Occasionally a question is asked in exams that require us to find the Interest paid because of buying on EMIs instead of outright purchase. And this Interest amount can be found as:
Interest = EMI × n − P
#3. If it was the case of a debt at a future date being discharged by paying early instalments, then in this case one would be saving on the Interest earned on EMIs paid before the debt was due. And the savings due to the interest will be:
Interest Saved = Debt − EMI × n
E.g. 1
It takes 5 equal annual instalments of Rs. 20,000 to repay a loan completely. If the rate of interest is 5% p.a. simple interest, find the loan taken.
Answer
Rs. 88,000
Hint
Plug the given data i.e. EMI = 20,000, r% = 1/20, n = 5 in the formula for EMI in case of SI, \( \text{EMI} \times \left(n + r\% \times \frac{\left(n-1\right) \times n}{2} \right) = P \times \left( 1 \;+\; r\% \times n\right) \) to find P.
Explanation
\( 2000 \times \left(5 + \frac{1}{20} \times \frac{4 \times 5}{2}\right) = P \times \left( 1 \;+\; \frac{1}{20} \times 5\right) \)
\( 1000 \times 11 = P \times \frac{5}{4} \)
P = 1000 × 11 × 4/5 = 88,000
E.g. 2
I bought a bike under an instalment scheme where I had to pay 4 annual instalments of Rs. 36,450 with the first instalment to be paid right away and 3 further instalments to be paid at the end of each successive years. Find the total interest paid, in Rs, if the rate of interest is 12.5% p.a. compound interest.
Answer
Rs. 22,550
Hint
Hopefully you did not get confused with the first instalment of Rs. 36,450 to be paid right away. This is same as a down-payment. And one could consider the situation as that of 3 EMIs of Rs. 36,450. With n = 3, EMI = 36450 and r% = 1/8, we could find P.
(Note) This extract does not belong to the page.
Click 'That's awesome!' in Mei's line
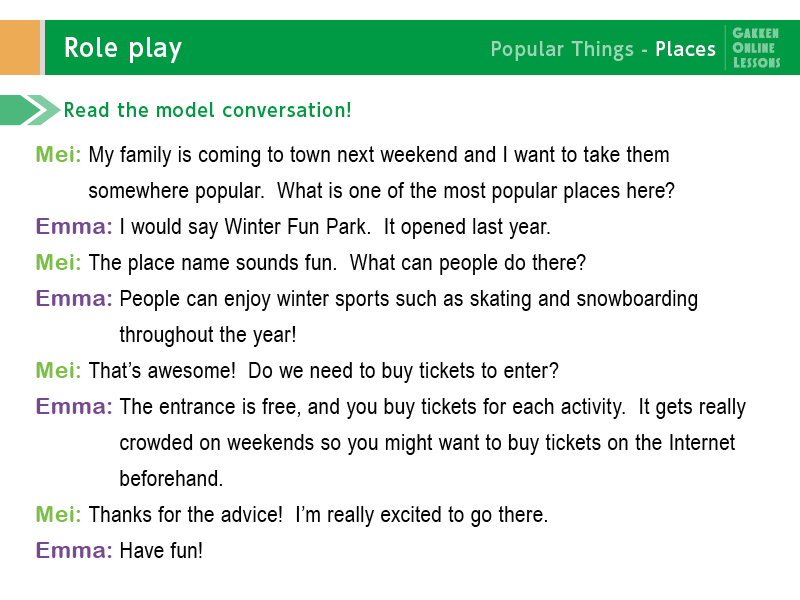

Dont forget that this is a case of CI and hence use the correct formula, just because the last few questions were of SI, dont use the SI formula.
Once P is found, Interest can be found as the difference between the sum of EMIs paid versus the amount one would have to pay if purchased outright i.e. (EMI × n − P)
Explanation
\( 36450 \times \left( \left(1 + \frac{1}{8} \right)^3 \;-\; 1\right) = P \times \frac{1}{8} \times \left(1 + \frac{1}{8} \right)^3 \)
\( 36450 \times \left(\frac{729}{512} \;-\;1\right) = P \times \frac{1}{8} \times \frac{729}{512} \)
\( 36450 \times \frac{217}{512} = P \times \frac{1}{8} \times \frac{729}{512} \)
The 512 gets cancelled from both sides. Also 36450 can be successively divided by 9 thrice i.e. by 729, to get 50.
P = 50 × 217 × 8 = 400 × 217 = 86800
To find Interest paid, it does’nt matter if you do …
Loan of just 86,800 and 3 EMIs of 36450 i.e. (36450 × 3 − 86800)
OR
Price of bike = Down-payment + loan = 36450 + 86800 = 123250 and then 4 EMIs of 36450 i.e. or (36450 × 4 − 123250).
Both are the same, in the latter you needlessly have to do one extra addition. And the answer is Rs. 22,550.
With this we finish Level 1 of Instalments. Just this much should help you solve 95% of questions asked in exams. If you want to try questions with non-standard settings (e.g. increasing instalments or terminating the arrangement by repaying the pending principle) or you need to understand the logic behind the formula we used, you can proceed to Level 2.
However we recommend finishing off Level 1 of ALL topics before moving to Level 2 of any topic. This way you will ensure adequate and uniform coverage of all topics instead of in-depth coverage of one topic at expense of zero coverage of other topics.